Raw data —
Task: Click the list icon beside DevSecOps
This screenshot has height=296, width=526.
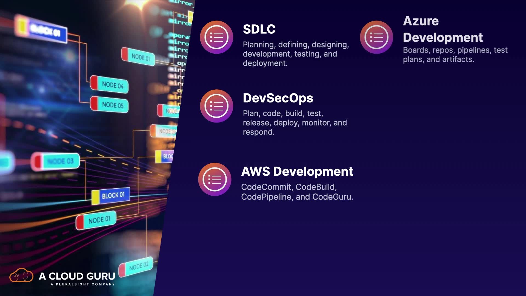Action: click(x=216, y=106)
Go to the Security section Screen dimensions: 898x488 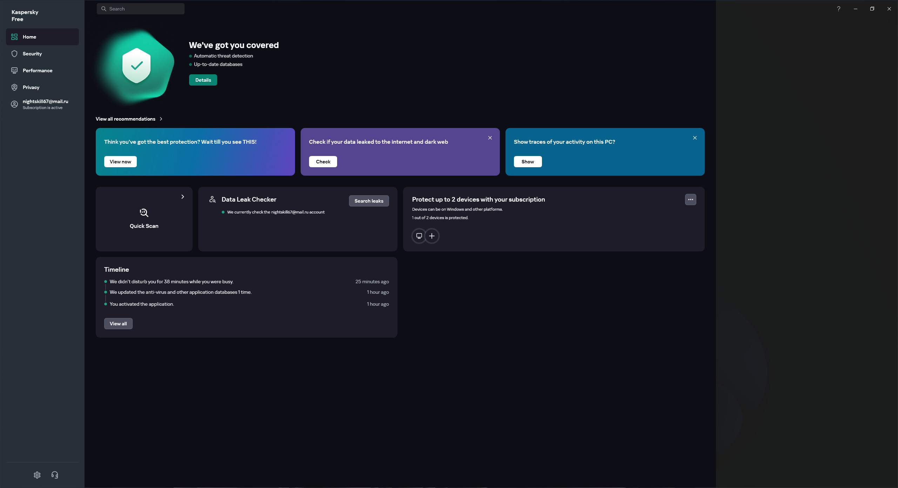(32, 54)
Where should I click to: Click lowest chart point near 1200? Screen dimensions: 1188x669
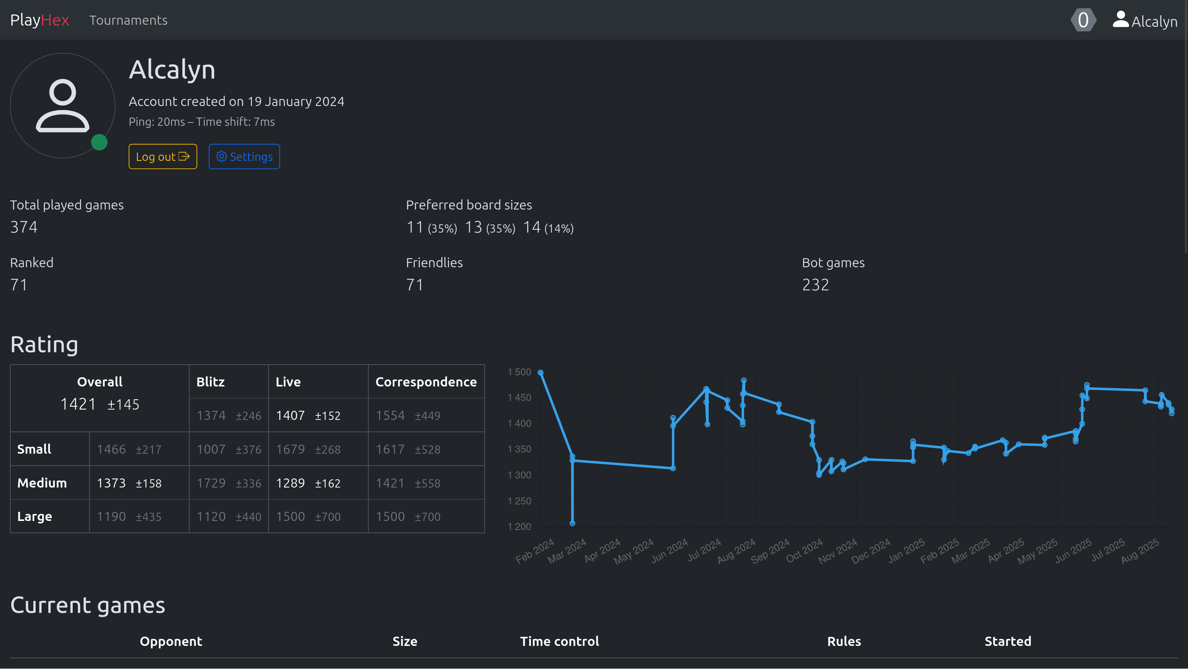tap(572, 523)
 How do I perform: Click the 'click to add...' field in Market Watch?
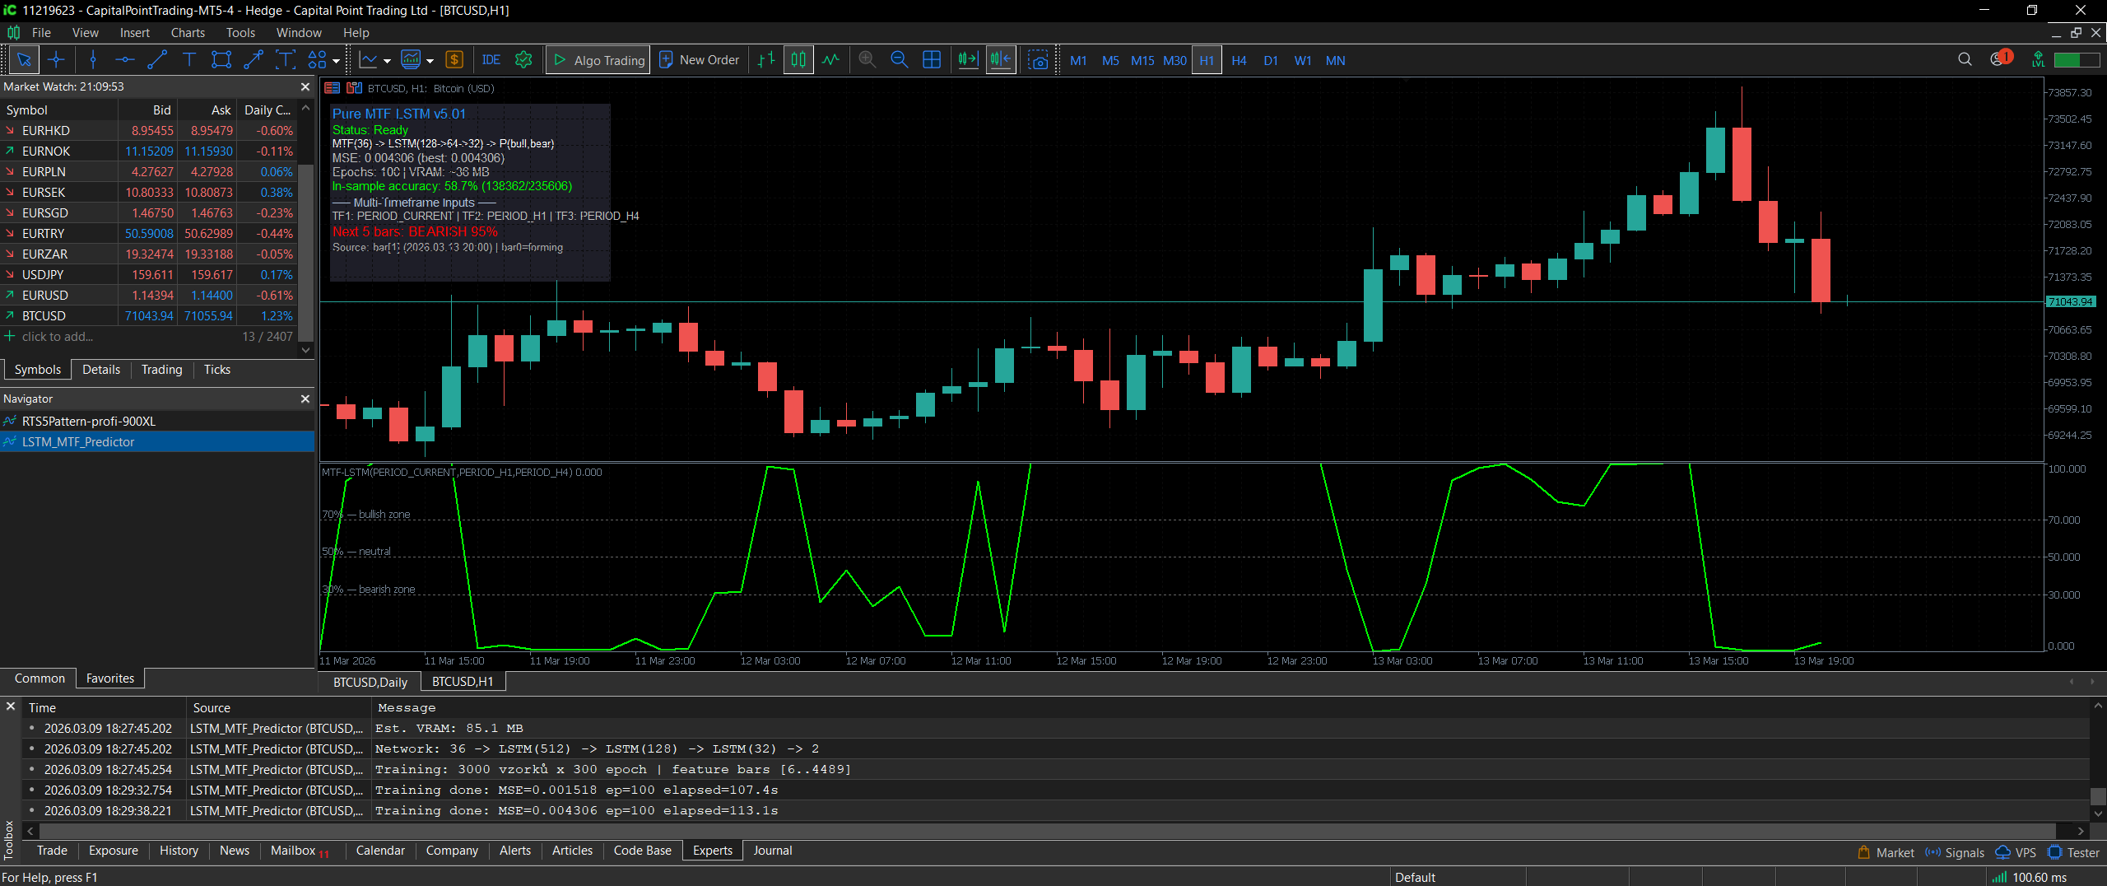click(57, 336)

Activity — Nothing but the lines from the line containing "How do I perform: Click" through the last line of the listing above should appear, output exactly, with no pictures.

Answer below —
 How do I perform: Click the 'click to add...' field in Market Watch?
click(57, 336)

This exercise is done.